There is still opportunity at the top. Take The New York Times. It faces real headwinds — print subscription revenues are dropping here, just like many places — but access to a global audience has opened new vistas of growth. The Times can be as competitive in California as it is in New York, and it can make a real run internationally, too. But a global market creates a Winner-Takes-More dynamic. Most people will subscribe to only one news outlet, if that. And they will pick the subscription that delivers the most value. The more subscribers that market leader gets, the more money and reach it has to attract the best staff and expand its offerings. The more talent it then hires and products it offers (Cooking! Games! Product reviews! Local sports!) the better of a deal it is, which makes it that much more compelling a bundle, and the flywheel keeps going.
At the other end, it’s easier than ever to support yourself as an independent author. I got into journalism as a blogger back when there was no way to make that pay. What you did, then, was move your blog to an established media outlet with some kind of business model and get paid for it. I went to The American Prospect, and then The Washington Post, and that was the start of my career.
But now those blogs are newsletters, and those newsletters have subscribers. Substack’s chief innovation, in my view, was realizing that you could charge much more for a newsletter subscription to a single author than most of us imagined. It would never have occurred to me to sell subscriptions to my blog for $80 a year. But if you do sell them for $80 a year, you can make a great living on the back of 5,000 subscribers. A small audience, well monetized, is a perfectly good revenue stream.

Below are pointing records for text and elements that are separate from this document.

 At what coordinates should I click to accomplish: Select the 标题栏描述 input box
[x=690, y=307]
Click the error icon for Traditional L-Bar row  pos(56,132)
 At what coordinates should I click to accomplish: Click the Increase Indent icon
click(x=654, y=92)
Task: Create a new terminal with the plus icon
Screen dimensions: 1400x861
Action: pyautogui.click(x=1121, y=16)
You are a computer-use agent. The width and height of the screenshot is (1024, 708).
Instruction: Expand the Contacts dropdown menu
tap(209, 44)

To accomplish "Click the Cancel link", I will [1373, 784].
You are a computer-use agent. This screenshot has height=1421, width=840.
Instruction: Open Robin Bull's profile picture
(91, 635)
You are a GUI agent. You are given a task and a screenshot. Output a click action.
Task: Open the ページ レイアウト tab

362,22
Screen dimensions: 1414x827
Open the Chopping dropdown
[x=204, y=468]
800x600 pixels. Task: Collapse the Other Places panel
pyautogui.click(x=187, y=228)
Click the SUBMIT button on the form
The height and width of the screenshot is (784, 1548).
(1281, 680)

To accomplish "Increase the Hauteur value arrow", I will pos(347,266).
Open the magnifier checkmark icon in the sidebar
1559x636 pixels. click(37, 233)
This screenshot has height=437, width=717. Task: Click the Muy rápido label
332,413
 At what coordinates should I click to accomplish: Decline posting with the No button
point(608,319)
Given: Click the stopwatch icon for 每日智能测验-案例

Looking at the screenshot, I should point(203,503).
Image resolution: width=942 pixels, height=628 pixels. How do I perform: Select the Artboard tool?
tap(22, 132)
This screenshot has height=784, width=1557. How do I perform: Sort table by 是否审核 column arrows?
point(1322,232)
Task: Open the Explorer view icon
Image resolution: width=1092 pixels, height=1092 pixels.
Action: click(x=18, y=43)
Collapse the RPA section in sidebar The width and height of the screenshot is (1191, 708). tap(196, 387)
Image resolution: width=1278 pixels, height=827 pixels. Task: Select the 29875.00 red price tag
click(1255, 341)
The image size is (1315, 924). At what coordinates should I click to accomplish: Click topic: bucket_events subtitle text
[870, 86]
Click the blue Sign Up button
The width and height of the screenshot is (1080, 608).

But that revenue stream doesn’t scale up to fund a publication where you need to support multiple reporters, editors, copy editors, photo editors and so on. There’s a reason opinions thrive on Substack and investigative journalism doesn’t. A few publications, like Politico and Axios, have built real newsrooms atop newsletters, but you need a very moneyed audience to make that work.
That’s where media is right now: You can thrive being very small or very big but it’s extremely hard to even survive between those poles. That’s a disaster for journalism — and for readers. The middle can be more specific and strange and experimental than mass publications and it can be more ambitious and reported and considered than the smaller players. The middle is where a lot of great journalists are found and trained. The middle is where local reporting happens and where culture is made rather than discovered.
A few weeks back, I had Kyle Chayka, the author of the new book “Filterworld,” on my podcast. A big part of that conversation was what’s been lost as we’ve moved from an internet built around curation to an internet built around algorithmic recommendation.
The value of curation, Chayka said, is “not just telling you what to consume. It’s giving you this holistic education and insight into how things work, into the context of objects or ideas. It involves vast amounts of labor and time and work to present objects or ideas or songs or whatever in the context that they deserve. And I feel like that’s been lost on the contemporary internet.” That’s what Pitchfork did, and now it, too, is lost. It will be missed. And I fear it will not be replaced.